En inventant notre propre version de l’Histoire, cela me permet de parler de choses qui me tiennent à cœur, mais je peux y incorporer des détails piochés n’importe où. J’ai été moi-même surpris de la manière dont tout cela s’est mélangé.
Vous dites que votre inspiration vient de Zweig, mais avez-vous aussi pensé à des cinéastes comme Von Sternberg, Lubitsch ou Billy Wilder, des cinéastes européens qui sont venus tourner à Hollywood ?
J’y ai pensé, et notamment aux films que ces gens venus de Berlin, de Prague ou de Vienne tournaient à Los Angeles des histoires qui se passaient à Budapest ou Varsovie. Nous avons fait notre propre version de cela. Moi, un Américain, faisant un film en Allemagne, à la frontière de la Pologne, très près de la République tchèque, mais en en donnant ma propre vision.
Nous avions une méthode étrange sur ce film : la plupart des décors ont été construits, mais ils ont été construits dans des décors naturels. Ce que vous voyez existe, mais a été modifié pour ressembler à un film hollywoodien.
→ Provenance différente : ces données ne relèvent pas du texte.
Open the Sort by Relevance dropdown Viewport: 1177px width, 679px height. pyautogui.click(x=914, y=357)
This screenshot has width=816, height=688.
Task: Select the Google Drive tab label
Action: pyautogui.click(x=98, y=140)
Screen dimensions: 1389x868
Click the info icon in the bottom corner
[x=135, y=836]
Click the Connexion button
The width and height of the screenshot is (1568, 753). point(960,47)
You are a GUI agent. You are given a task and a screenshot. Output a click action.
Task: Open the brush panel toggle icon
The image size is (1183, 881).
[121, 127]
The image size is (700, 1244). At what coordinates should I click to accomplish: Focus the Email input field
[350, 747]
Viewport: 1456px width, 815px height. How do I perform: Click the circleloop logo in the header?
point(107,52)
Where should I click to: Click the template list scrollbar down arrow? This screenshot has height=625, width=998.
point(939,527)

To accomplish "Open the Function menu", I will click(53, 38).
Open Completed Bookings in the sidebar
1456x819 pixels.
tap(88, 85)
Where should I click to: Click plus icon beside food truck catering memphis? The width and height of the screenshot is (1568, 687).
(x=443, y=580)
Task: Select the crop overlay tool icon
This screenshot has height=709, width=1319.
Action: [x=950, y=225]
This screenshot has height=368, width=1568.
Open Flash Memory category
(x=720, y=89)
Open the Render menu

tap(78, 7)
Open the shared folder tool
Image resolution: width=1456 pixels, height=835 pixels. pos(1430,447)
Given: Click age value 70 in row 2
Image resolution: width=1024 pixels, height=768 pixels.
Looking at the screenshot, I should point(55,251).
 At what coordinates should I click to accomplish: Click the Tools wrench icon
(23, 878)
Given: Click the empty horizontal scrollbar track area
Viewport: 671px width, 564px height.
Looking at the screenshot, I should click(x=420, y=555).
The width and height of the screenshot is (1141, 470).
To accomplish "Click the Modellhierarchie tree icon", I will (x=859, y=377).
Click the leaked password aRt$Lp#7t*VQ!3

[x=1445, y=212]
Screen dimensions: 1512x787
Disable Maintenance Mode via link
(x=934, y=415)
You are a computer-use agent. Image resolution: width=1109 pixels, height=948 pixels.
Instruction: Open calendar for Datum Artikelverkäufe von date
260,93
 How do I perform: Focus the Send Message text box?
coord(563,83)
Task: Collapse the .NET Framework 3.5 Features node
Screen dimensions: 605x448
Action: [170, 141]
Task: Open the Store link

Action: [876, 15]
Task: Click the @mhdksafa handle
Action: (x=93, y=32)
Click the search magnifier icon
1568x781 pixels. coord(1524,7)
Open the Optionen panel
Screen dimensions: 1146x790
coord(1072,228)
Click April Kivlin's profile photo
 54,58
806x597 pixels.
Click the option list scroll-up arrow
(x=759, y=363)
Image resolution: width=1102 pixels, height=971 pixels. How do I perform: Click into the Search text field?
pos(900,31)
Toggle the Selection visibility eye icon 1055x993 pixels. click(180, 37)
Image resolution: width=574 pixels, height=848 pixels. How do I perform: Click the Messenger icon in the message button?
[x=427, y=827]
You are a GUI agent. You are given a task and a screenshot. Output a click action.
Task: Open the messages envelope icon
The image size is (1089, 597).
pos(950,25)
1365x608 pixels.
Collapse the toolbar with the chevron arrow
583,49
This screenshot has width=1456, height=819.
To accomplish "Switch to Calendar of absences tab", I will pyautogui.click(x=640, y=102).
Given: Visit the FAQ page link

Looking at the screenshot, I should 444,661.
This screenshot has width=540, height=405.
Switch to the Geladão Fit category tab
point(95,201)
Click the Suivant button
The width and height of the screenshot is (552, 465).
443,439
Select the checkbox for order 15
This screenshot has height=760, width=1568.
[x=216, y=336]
Lubitsch est la plus grande inspiration pour ce film, plus que les autres. Mais il y avait aussi un film de Frank Borzage, The Mortal storm, que j’ai beaucoup regardé au cours de mes recherches, et un autre de Rouben Mamoulian, Love me tonight. On dirait un film de Lubitsch, alors que ça date de 1929, avant les parlants de Lubitsch… Nous avions tout un stock de DVD que nous avons amenés en Allemagne, et toute l’équipe et le casting regardait ces films.
The Grand Budapest Hotel – Bande-annonce par AficiaInfo
De Wes Anderson (ÉU, 1h46) avec Ralph Fiennes, F. Murray Abraham…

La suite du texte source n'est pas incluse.